Furthermore, the PSPP programme does not enable the Member States to determine their budgetary policy without taking account of the fact that, in the medium term, continuity in the implementation of the PSPP is in no way guaranteed and that they will thus be led, in the event of a deficit, to seek financing on the markets without being able to take advantage of the easing of financing conditions that implementation of the PSPP may entail.

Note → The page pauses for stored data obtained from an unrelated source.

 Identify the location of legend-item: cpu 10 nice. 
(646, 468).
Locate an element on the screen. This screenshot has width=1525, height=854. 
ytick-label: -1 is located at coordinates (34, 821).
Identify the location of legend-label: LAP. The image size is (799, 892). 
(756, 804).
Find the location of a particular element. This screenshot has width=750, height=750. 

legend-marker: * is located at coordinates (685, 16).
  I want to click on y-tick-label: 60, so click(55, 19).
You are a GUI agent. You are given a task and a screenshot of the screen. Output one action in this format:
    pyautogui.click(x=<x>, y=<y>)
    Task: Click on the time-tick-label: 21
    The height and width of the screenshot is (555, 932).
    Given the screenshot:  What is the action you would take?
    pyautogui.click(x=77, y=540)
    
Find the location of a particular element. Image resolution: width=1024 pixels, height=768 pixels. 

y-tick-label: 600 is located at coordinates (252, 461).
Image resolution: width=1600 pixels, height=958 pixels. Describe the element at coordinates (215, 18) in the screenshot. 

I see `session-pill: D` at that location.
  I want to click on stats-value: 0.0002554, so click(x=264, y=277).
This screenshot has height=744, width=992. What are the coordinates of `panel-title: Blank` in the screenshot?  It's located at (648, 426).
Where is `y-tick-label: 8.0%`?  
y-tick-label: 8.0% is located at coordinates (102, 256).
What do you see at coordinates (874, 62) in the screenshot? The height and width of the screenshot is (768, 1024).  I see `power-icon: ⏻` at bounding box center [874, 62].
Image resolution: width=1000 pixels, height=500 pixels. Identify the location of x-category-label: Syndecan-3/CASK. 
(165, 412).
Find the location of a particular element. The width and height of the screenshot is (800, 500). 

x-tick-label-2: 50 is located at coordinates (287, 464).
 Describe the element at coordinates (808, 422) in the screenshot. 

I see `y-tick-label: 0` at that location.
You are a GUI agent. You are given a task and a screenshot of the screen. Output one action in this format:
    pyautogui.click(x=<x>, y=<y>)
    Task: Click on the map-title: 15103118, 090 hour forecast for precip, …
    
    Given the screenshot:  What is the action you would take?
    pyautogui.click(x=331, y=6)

Moreover, the effects of the PSPP programme on the impetus to conduct a sound budgetary policy are limited by (i) the restriction of the total monthly volume of public sector asset purchases, (ii) the subsidiary nature of the PSPP programme, (iii) the distribution of purchases between the national central banks in accordance with the key for subscription of the ECB’s capital, (iv) purchase limits per issue and issuer (which means that only a minority of the bonds issued by a Member State can be purchased by the ESCB under the PSPP) and (v) stringent eligibility criteria (based on a credit quality assessment).

The Court also states that the prohibition of monetary financing does not preclude either the holding of bonds until maturity or the purchase of bonds at a negative yield to maturity.